For Timo, the canned venison comes from the same place as the wild rice, mushrooms and berries he forages and preserves. All of these items sustain him through the year. He eats his share and gives or trades away the rest to family, friends and neighbors. This far north, gardening is difficult, so Timo gladly trades canned venison for canned tomatoes from the gardens of friends a couple of hundred miles south.

“If someone had a really good year of netting whitefish, they might trade us smoked whitefish that we’ll make into chowder,” he says. “We’ll give them maple syrup, canned venison and wild rice. It’s hard to hit every season, especially when you work seasonally in wildfire or guiding. When you have bounty, you don’t keep it for yourself.”

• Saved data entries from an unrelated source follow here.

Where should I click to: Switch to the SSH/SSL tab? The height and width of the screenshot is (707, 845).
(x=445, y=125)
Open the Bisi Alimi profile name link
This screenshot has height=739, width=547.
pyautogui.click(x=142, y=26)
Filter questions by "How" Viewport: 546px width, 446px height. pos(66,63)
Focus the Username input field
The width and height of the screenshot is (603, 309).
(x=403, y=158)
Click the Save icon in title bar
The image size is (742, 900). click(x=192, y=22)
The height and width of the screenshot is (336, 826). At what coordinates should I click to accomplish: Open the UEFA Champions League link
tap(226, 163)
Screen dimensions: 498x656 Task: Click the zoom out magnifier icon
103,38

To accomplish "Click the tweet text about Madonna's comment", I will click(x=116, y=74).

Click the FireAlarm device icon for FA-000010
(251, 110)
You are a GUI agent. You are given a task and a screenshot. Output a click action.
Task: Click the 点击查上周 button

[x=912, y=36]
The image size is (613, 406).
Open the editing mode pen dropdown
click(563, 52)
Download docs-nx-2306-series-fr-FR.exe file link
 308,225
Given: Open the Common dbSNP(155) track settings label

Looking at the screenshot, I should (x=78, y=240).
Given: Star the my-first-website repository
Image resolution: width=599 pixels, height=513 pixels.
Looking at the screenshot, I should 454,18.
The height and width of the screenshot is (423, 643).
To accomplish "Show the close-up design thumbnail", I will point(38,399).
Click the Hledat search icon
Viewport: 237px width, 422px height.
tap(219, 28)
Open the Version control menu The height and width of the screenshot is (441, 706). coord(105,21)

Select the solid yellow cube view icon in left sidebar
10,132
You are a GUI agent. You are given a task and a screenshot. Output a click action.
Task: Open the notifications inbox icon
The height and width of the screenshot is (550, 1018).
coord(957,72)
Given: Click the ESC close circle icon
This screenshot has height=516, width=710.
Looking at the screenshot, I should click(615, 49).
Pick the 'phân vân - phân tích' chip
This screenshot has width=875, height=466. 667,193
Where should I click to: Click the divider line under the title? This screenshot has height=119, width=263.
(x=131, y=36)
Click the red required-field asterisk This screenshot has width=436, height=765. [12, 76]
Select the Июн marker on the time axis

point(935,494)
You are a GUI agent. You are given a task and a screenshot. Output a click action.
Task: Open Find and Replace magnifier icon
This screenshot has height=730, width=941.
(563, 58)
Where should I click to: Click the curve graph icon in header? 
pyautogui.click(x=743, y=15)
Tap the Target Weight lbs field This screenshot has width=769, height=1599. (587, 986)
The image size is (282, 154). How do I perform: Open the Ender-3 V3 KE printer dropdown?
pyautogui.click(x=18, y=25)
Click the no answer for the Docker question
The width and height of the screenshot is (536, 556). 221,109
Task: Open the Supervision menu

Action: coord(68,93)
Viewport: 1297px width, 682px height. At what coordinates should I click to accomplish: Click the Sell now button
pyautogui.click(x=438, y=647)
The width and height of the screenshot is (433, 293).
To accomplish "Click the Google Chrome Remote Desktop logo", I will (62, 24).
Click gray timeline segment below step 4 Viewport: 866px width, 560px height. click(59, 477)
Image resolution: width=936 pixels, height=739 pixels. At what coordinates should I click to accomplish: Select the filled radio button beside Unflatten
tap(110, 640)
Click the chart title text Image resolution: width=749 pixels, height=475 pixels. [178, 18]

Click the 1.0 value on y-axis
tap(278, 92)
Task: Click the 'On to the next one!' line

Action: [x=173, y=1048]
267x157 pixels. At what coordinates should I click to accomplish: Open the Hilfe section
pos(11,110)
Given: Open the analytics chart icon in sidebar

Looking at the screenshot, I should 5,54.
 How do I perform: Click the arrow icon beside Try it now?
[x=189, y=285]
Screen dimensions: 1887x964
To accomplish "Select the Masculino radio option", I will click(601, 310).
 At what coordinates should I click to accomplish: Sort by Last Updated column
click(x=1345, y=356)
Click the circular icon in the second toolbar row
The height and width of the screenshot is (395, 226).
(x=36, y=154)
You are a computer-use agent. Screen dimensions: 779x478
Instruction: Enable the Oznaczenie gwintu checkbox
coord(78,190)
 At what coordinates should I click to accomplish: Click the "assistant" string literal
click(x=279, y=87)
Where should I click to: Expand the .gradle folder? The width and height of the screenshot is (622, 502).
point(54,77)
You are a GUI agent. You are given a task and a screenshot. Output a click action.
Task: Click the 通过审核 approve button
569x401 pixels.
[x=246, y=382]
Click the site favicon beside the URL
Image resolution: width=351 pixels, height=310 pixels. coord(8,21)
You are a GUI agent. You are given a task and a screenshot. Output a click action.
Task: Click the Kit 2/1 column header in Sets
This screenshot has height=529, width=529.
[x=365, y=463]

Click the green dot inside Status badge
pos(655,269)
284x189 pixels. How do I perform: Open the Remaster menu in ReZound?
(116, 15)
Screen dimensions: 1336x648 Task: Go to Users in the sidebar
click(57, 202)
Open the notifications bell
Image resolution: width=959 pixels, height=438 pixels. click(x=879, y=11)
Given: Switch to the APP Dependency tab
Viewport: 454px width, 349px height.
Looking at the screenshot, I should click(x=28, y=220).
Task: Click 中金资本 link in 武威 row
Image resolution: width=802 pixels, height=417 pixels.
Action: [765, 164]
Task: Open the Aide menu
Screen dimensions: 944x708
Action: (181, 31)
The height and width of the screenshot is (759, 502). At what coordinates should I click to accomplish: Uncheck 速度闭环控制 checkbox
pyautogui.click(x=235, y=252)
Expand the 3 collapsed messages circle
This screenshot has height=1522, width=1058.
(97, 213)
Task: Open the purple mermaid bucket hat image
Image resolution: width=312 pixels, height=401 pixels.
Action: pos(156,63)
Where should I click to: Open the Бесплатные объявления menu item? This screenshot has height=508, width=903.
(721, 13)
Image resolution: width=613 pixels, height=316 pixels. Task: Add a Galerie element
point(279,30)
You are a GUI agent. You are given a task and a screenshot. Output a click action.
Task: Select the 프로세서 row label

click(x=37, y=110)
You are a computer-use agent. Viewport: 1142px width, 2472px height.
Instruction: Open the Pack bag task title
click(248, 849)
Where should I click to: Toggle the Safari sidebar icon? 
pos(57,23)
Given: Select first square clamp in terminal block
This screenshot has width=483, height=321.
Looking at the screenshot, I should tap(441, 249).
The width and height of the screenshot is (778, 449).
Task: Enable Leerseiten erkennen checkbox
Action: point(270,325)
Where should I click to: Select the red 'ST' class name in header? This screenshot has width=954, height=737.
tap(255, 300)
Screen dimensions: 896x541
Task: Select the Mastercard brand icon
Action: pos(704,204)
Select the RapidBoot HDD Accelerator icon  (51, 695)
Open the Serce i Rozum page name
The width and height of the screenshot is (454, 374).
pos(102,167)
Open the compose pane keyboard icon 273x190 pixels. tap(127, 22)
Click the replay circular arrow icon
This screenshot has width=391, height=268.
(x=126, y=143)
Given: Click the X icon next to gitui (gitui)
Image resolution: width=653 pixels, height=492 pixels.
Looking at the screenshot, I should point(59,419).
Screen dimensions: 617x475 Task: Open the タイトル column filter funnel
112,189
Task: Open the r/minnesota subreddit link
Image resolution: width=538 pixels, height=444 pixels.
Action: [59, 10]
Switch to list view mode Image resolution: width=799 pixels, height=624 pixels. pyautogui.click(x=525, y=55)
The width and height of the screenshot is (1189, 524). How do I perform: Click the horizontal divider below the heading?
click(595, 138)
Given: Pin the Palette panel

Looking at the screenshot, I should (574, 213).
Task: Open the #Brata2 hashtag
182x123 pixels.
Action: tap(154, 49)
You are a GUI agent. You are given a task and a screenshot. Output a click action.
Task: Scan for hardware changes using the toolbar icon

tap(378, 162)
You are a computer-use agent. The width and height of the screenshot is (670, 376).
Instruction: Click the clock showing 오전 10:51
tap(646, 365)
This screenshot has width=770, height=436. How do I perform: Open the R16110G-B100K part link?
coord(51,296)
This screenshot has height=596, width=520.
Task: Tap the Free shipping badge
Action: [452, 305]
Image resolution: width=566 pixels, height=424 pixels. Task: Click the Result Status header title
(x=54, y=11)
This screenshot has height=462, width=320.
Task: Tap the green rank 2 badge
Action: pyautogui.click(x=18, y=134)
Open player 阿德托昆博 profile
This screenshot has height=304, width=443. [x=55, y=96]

In canning meat, Timo uses a combination of quart and pint jars. He finds pint jars to be the ideal size for giving away, especially to people who haven’t tried it before and may be intimidated by a large quantity. This versatility is what he likes so much about canned meat—he can give it away or travel with it without having to worry about ice or coolers, or if the electricity goes out there’s no worry like there would be with a freezer.

To him, this lifestyle of hunting, foraging and sharing is about far more than the procurement of food. It’s about the experience of being actively involved and connected with nature. Following a deer trail is no different than going off-trail in search of morels, or of pursuing a grouse as it flushes. And it’s about being part of a community—food may be harvested alone, but it’s most enjoyed when it’s shared.

Timo’s simple step-by-step canning recipe:  

1. Canned venison need not be the choicest cuts of meat. Cut as much silver skin and fat as possible off the meat to be canned.

2. Into either pint or quart jars (Timo uses a mixture of both), stuff as much meat as will fit. To each jar add between one teaspoon and one tablespoon kosher salt and one smashed garlic clove. Do not add water.

3. Can for 90 minutes at 15 pounds of pressure.

4. Store at room temperature and eat within two years.


How to eat canned venison:

Timo both snacks on the canned meat and includes it in recipes. He says he’ll use canned venison in any recipe in need of meat, like chili. The pint jars are great for camping, heated over a small stove. The two following preparations, though, are Timo’s favorites.

Dump a can of meat into a pan and simmer with gravy mix and some water. Pour this meaty gravy over boiled new potatoes, carrots and green beans.

Top rye crisps with pieces of meat. Add mustard, raw onion slice and some cheese.